CONTRATOS PARA CUMPRIR E CONTRATOS PARA VIOLAR

 

CONTRATOS PARA CUMPRIR E CONTRATOS PARA VIOLAR   -   por Pacheco Pereira

 

 

>>> A questão que se segue pode ter um tratamento jurídico, mas não é esse tratamento que me interessa. Pode ter um tratamento de ciência política, mas não é esse tratamento académico que me interessa.

 

>>> O único tratamento que me interessa é um tratamento que se pode chamar "civilizacional", cultural no sentido lato, político no sentido restrito, de escolha, visto que prefiro viver numa sociedade assente em contratos, confiança e boa-fé, do que numa selvajaria em que impera a lei do mais forte.
_____
* Tarefas:
(A) Reescreva de forma mais concisa o parágrafo do texto sobre contratos que começa por "O único tratamento que me interessa", mantendo os factos principais.
(B) Apresente a continuação do texto sobre contratos, começando logo após a sua última frase.
As linhas não têm qualquer papel neste exercício.

* Material recolhido:
_____
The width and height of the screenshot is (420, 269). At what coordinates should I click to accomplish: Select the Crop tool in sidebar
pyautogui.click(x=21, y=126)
_____
* Resultados do exercício:
(A) Interessa-me apenas um tratamento "civilizacional": cultural em sentido lato e político em sentido restrito, de escolha. Prefiro uma sociedade assente em contratos, confiança e boa-fé a uma selvajaria regida pela lei do mais forte.

(B)
>>> Este é portanto um artigo muito conservador, contra o "revolucionarismo" desleixado e impensado do Governo e do poder actual, que semeia tempestades que deviam repugnar qualquer cidadão que prefere viver numa democracia onde impera a lei e o direito e onde não há "estados de excepção" unilateralmente proclamados pelo poder executivo contra o poder judicial.

 

>>> A questão tem a ver com a "confiança" e tem sido discutida à volta da decisão do Tribunal Constitucional. Chamam-lhe "o princípio da confiança", e os juristas diriam que está implícita na noção latina de que pacta sunt servanda, os contratos são para cumprir, a que eu acrescentaria a noção de que essa é também uma base do funcionamento de uma sociedade democrática e de uma economia de mercado.

 

>>> A ideia de que os pactos devem ser cumpridos, ou seja que a lei os deve proteger, foi um dos grandes adquiridos na Holanda, que permitiu o aparecimento dessa grande invenção que foi a "companhia", ou seja, o capitalismo moderno.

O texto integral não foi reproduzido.